As veterinarians, we often wish we could just ask our patients to tell us where it hurts. Unfortunately, evaluating sick pets is much more complicated, which is why blood work is such a valuable diagnostic tool.
Routine blood testing can help determine causes of illness, verify organ health prior to anesthetized medical treatments, help us follow trends and aid in the general maintenance of healthy pets.
Regular lab work allows your pet’s doctor to assess symptoms he/she cannot see or feel, such as indicators of liver disease or diabetes. In healthy pets, blood work helps doctors establish a “baseline” for each individual dog or cat. A baseline blood panel determines what is considered “normal” for a particular pet. This is especially important if the pet becomes ill because it helps the doctor to more accurately interpret any changes in blood work results.
Performing blood tests on healthy pets can also detect some cancers or other hidden problems, which your veterinarian may be able to treat before they become a bigger issue. Even slight changes in body chemistry could signal a problem that may be easily managed.
If you see any changes in your pet’s behavior, like increased thirst or urination, loss of appetite, weight loss or lethargy, it may be a sign that he/she needs blood work. These could be signs of all sorts of issues, minor or major. So be sure to schedule an appointment if you notice such changes.
Typical lab work includes a complete blood count (CBC), serum chemistry, and a urinalysis.
A CBC provides information on hydration status, anemia, infection, blood clotting ability, and immune system response. This test is essential for pets that have symptoms like fever, vomiting, diarrhea, weakness, pale gums, or loss of appetite. Prior to surgery, a CBC can detect bleeding disorders or other unseen abnormalities that could cause problems with anesthesia.
A chemistry panel screens for metabolic disease. Liver function, kidney function, protein levels, and glucose levels are assessed as part of a general health profile. A thyroid hormone level should be checked annually in older dogs and cats as well.

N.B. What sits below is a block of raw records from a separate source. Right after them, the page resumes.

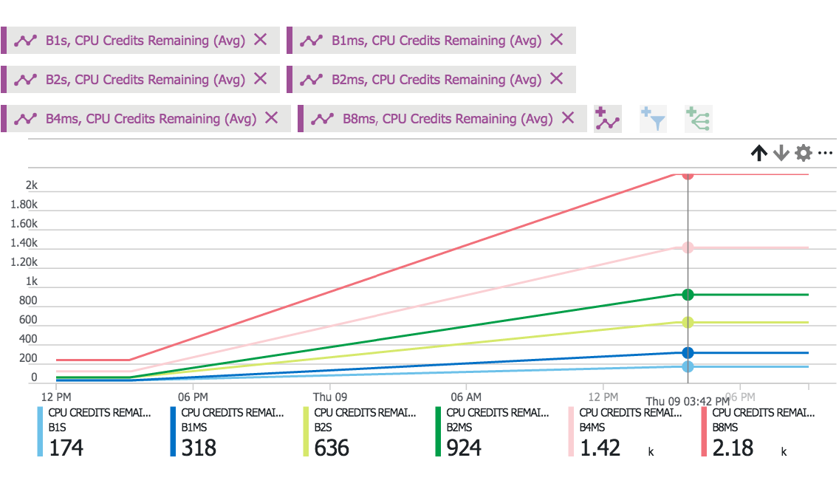839x486 pixels.
Task: Click the sparkline icon on the B1s chip
Action: (x=25, y=40)
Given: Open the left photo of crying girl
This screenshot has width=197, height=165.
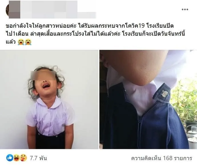Looking at the screenshot, I should pyautogui.click(x=49, y=99).
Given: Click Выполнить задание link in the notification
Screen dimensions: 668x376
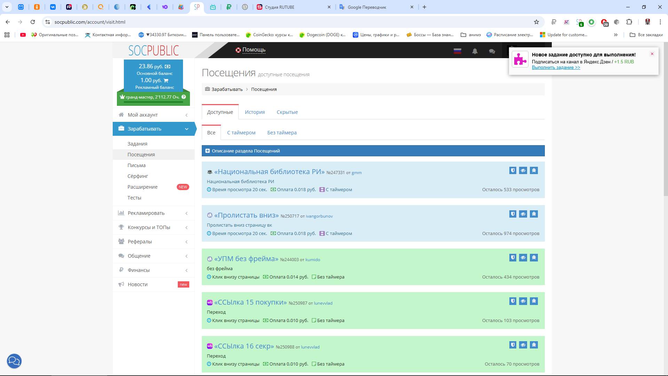Looking at the screenshot, I should pyautogui.click(x=556, y=67).
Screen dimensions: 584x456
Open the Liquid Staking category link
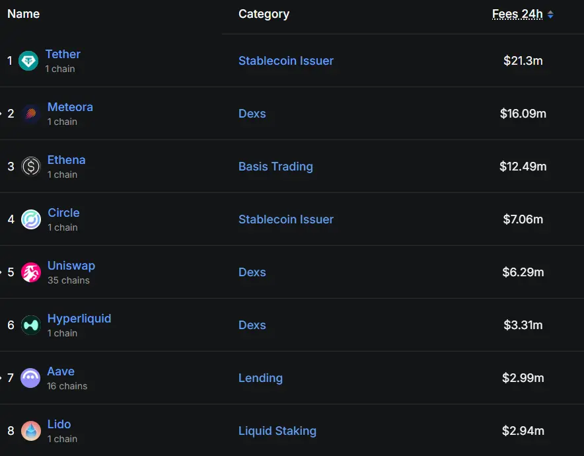277,431
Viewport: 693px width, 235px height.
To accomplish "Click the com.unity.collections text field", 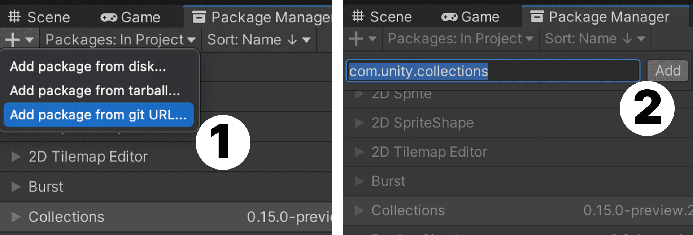I will [493, 71].
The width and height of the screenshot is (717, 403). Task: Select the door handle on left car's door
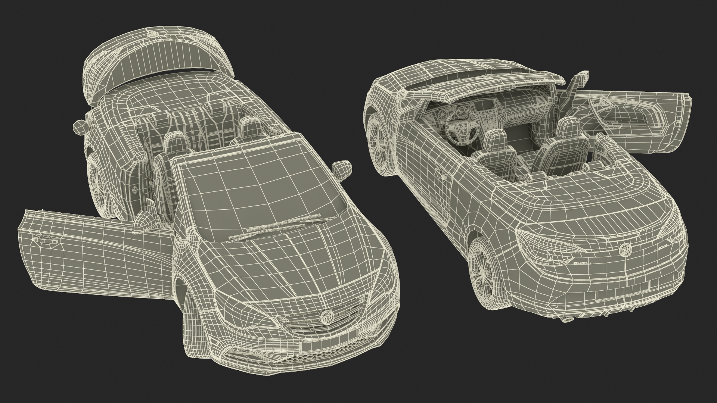(x=46, y=241)
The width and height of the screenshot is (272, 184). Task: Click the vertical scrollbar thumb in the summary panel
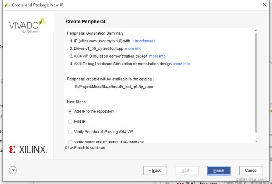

A urinalysis tests the concentration and pH of a pet’s urine and checks for red blood cells, white blood cells, protein, bacteria, crystals, and casts in the urine.
Lab Tests – Right in our Office
Our complete in-house laboratory lets us run these tests during illness care visits, and we can receive immediate results for pets with emergency or urgent care needs. We also work with an external laboratory that can provide most results within 24 hours for all other types of tests.